━━ Recorded data ━━
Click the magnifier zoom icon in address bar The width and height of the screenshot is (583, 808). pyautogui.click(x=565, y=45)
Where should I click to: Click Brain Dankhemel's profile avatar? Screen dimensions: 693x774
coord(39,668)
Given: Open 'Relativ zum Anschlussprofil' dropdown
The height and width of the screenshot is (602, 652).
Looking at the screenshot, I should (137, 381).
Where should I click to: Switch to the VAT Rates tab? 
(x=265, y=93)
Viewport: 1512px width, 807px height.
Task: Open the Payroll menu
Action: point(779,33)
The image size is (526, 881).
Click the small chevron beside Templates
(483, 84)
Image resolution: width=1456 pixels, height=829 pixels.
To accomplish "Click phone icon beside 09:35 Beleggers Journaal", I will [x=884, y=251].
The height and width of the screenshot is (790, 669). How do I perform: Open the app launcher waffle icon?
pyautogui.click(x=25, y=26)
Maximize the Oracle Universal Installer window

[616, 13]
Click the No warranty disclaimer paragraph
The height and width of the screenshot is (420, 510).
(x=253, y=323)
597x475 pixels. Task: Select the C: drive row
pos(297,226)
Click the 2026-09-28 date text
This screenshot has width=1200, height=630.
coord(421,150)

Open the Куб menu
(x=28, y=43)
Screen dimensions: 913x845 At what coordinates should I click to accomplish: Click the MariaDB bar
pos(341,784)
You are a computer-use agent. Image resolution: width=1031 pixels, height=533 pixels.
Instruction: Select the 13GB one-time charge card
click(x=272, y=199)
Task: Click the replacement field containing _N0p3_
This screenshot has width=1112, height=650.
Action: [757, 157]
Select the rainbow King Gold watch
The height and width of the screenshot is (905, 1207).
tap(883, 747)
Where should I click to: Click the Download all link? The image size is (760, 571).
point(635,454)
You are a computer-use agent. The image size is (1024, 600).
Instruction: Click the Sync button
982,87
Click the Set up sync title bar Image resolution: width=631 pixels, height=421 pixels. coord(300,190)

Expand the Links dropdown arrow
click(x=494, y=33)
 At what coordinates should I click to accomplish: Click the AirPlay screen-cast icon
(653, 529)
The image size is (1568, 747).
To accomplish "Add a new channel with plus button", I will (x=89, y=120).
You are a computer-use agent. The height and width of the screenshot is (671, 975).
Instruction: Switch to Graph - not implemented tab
━━━
▶ [Your objective]
For each line above that carries the word "agent", copy it out.

▶ [Answer for the task]
You are a computer-use agent. Image resolution: width=1031 pixels, height=533 pixels.
You are a computer-use agent. The image size is (1024, 600).
You are a computer-use agent. The height and width of the screenshot is (671, 975).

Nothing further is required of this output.